Another successful 1997 acquisition was that of Vetoquinal, U.S.A., a company that makes a pharmaceutical that speeds the recovery from respiratory infections in horses. Neogen paid $2.2 million, and has grown sales of this unit from $570,000 in 1998 to $1.25 million in 2000. Additionally, in 1998 Neogen paid $600,000 to acquire the rights to a vaccine for botulism, a deadly disease in horses, and the company is now the world leader in this market.
In 2000, Neogen made several more acquisitions: Acumedia, a company that makes dehydrated culture media used in diagnostic tests, for $900,000; AmVet, a fast-growing animal pharmaceutical maker, for $4.5 million; and Squire Laboratories, another veterinary medicines company, for $1 million. Squire is expected to add $1 million in revenues in the first year of the acquisition.

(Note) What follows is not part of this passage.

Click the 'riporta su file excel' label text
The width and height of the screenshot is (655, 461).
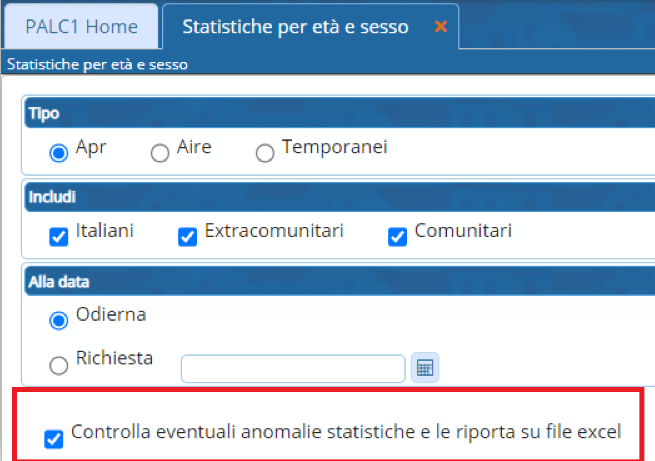[x=540, y=432]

So far in 2001, Neogen has made two more acquisitions -- both fairly small, and both for reasonable prices. It's taken on virtually no debt to do these deals, and its track record in integrating and growing its additions is excellent. These acquisitions have caused gross margins to drop slightly, but pre-tax operating margins have increased.

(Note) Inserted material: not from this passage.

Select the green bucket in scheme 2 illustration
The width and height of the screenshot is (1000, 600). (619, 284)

Another favorable quality is that Neogen isn't obsessed with top-line growth. A couple of years ago, it sold its Ampcor human product line because it wasn't in the company's core area of expertise. Neogen's management shines, too, at capital allocation -- when the stock's been undervalued, they've bought it back. When a good acquisition at a reasonable price comes along, they use their money for that.
How big can it get?
In writing about paintball equipment maker Brass Eagle (Nasdaq: XTRM) in a recent article, I noted the company's $180 million market cap and came to the conclusion that it was unreasonable to expect Brass Eagle to grow to a $500 million or $1 billion market cap; the opportunity just wasn't that big.

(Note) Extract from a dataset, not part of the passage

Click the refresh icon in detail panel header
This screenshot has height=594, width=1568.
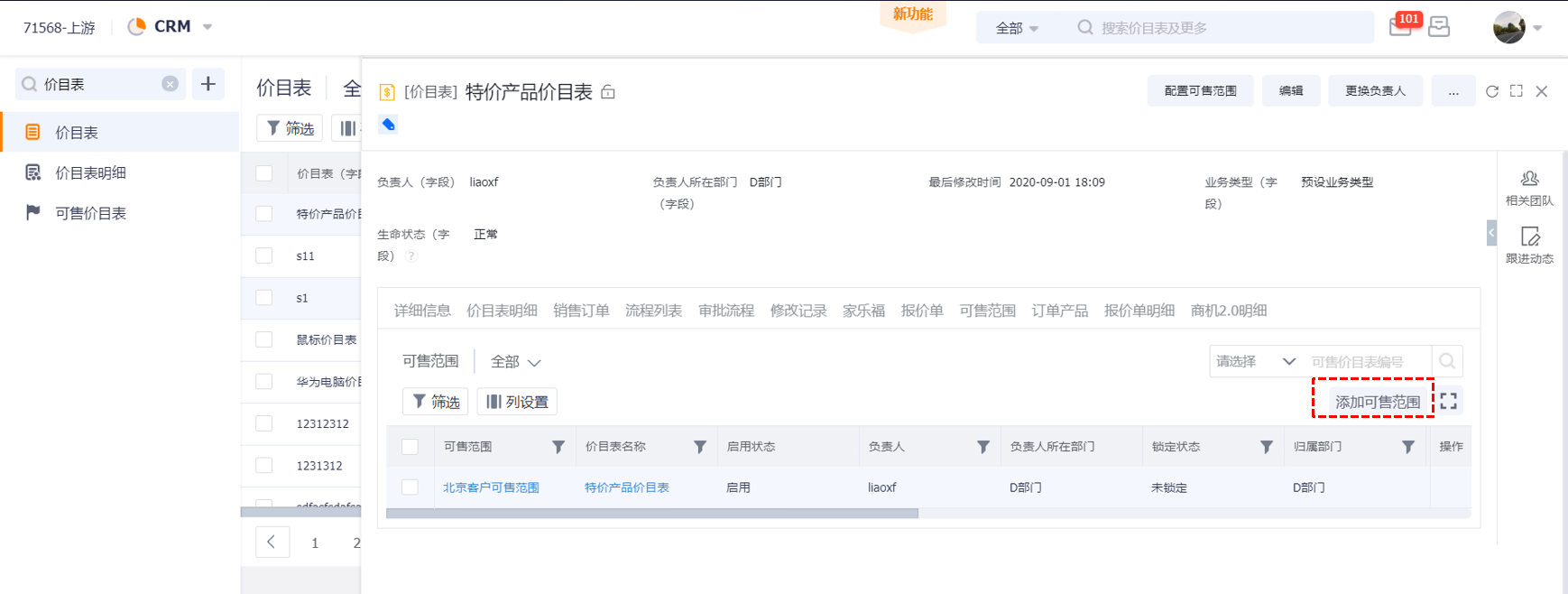(1492, 91)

Neogen is a different story. The company estimates the size of the total food-safety market at about $600 million, and the markets it specifically targets at about $300 million. The animal safety and health market is huge, about $3.8 billion, although Neogen only targets about $300 million of that market. That's a combined $600 million (and growing) market, for a company that has recorded about $25 million in trailing-nine-month sales. At a recent $17 per share, Neogen has a market cap of about $100 million. There's plenty of opportunity for Neogen to grow.
What to watch for
As with all small growth companies, investors need to keep a wary eye out for danger. Watch for the smooth integration of acquisitions, for one. Then there's the Flow Ratio, which is often high for small companies -- Neogen's, at over 5, is way up there. Cash flow from operations has been good historically -- make sure that this number is close to or exceeds net income.
The stock price, at 28 times earnings, is not excessive given the company's prospects and proven track record, but neither is it dirt-cheap. Neogen continues to come out with new and better products, so you'll want to look for product announcements and signs that the company is growing its core business.
In short, get to know the company if you're thinking about investing in it. And if you find that it's got the right stuff, make sure you pay a reasonable price. It's not a complicated formula, and investors that have the discipline and patience to buy good companies at good prices will do well over time.
Zeke Ashton does not own shares in Neogen, but is suspected to have ingested large amounts of animal-health products and Flintstones vitamins. The Motley Fool has a full digestio... er, disclosure policy.